Within many newsrooms, there’s a growing disquiet over the shift to “native” advertising, where sponsored messages come in the form of content that looks and feels like the publication’s editorial.
The argument boils down to feeling the ads on the site should be clearly and emphatically different from the editorial content. At the end of the day, allowing advertisers to have a voice, even giving them the same tools as the edit department, risks further undermining audience confidence in publisher brands.
“We’re treading lightly,” BusinessWeek.com editor Janet Paskin said at the Digiday Publishing Summit in Scottsdale, Ariz. “Our credibly and integrity, for all journalists, is sometimes harder to defend than it should be. We don’t want to compromise that or allow for that perception.”
It’s an increasingly common refrain heard from newsrooms. The success of BuzzFeed has led other publishers to explore sponsored content. Influential voices from The New York Times former executive editor Bill Keller to Reuters media columnist Jack Shafer have echoed Paskin’s point. After all, news organizations aren’t left with much if they sacrifice their credibility.

### [Exercise directions]
Continue the article on newsroom unease about native advertising, starting after its last sentence.

### [Entries supplied]
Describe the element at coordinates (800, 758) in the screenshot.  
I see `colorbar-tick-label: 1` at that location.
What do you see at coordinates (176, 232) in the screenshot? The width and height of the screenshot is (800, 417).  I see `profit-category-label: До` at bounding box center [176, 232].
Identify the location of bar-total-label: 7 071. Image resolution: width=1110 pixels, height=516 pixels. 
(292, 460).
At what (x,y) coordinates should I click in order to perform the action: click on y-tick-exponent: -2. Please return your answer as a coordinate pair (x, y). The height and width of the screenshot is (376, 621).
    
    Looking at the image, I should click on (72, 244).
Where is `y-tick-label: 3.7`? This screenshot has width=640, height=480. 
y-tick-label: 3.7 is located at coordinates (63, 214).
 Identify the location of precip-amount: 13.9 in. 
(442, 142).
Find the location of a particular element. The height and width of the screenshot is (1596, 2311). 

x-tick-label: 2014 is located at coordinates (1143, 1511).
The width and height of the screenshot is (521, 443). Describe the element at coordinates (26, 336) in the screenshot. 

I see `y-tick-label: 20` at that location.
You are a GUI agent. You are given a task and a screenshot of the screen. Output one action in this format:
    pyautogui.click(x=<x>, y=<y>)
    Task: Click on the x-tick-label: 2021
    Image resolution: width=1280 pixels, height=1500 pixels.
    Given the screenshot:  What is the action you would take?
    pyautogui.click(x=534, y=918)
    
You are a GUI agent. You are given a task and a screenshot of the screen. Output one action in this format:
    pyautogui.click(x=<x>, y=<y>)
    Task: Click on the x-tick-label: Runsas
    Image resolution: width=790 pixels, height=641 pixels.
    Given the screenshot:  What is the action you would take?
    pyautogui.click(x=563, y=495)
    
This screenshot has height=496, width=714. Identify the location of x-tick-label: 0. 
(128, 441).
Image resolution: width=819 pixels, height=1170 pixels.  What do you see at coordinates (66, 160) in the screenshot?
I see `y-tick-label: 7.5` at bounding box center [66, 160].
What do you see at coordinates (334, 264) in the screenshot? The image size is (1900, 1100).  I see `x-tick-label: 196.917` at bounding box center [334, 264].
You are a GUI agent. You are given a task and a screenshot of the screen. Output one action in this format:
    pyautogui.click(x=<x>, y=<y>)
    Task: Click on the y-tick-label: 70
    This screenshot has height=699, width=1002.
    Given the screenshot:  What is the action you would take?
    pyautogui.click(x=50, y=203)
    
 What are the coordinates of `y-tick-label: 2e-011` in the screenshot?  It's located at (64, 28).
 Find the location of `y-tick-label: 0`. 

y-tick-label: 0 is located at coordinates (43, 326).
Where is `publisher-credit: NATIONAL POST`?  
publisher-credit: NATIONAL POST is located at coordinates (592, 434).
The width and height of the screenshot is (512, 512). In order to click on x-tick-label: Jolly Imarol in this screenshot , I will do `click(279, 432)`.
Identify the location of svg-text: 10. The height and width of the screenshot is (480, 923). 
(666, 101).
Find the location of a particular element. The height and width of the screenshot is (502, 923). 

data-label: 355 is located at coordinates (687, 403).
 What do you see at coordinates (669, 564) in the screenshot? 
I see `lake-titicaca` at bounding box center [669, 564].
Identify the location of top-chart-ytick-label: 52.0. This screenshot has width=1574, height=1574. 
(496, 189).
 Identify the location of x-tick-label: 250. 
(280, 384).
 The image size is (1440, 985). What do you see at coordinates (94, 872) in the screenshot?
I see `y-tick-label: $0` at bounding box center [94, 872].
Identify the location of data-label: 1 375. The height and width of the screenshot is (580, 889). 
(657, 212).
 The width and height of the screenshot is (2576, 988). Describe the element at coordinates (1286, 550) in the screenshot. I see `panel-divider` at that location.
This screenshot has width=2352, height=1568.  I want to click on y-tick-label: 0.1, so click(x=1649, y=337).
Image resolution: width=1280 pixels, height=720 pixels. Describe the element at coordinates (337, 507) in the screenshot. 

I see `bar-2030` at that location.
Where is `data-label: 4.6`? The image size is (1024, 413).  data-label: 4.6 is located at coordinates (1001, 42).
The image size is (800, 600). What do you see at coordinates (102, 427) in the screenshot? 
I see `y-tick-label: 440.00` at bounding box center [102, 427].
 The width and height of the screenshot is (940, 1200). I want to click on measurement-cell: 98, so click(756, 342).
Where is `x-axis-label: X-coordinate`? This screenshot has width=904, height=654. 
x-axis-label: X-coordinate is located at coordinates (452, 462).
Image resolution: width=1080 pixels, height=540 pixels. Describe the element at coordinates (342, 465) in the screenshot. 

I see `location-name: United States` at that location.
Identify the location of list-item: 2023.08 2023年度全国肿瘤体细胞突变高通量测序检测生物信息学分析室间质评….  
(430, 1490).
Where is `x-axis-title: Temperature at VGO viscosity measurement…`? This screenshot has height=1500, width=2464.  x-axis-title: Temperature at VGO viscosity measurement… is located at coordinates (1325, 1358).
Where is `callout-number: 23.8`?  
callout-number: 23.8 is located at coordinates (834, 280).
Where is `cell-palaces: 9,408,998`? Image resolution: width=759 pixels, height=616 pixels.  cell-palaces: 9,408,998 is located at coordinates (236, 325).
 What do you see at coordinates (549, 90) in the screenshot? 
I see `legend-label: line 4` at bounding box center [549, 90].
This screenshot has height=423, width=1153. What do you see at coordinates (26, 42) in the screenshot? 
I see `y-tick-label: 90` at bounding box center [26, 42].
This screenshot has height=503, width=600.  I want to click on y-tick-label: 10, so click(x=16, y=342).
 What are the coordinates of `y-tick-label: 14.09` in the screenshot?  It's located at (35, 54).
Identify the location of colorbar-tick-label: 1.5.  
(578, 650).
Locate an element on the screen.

### [Output]
Yet it’s hard to see how sponsored content, correctly labeled, is automatically a bad thing.
Naysayers point to The Atlantic’s Church of Scientology fiasco as proof positive that lines were crossed. That’s not true. The problem with The Atlantic was threefold. One, people have deep-rooted animosity against Scientology. Two, the post did look like an Atlantic piece. But that was because it was on The Atlantic. In fact, there were at least three clearly labeled “sponsored content” signs (including “sponsored content” in the URL). Three, and this was the last straw for many, negative comments were ignored while positive comments were upvoted. The point is, media companies looking for any negative way to discuss the blurring of lines found it here.
John Shankman, publisher of The Awl noted, it’s all about the trust between reader and outlet, and the “minute we violate that trust, it falls apart.”
Modern publishers, particularly those that don’t have a legacy infrastructure, understand that brands are now producers of content. And they need distribution and help in getting audience attention. Publishers are well-positioned to provide both.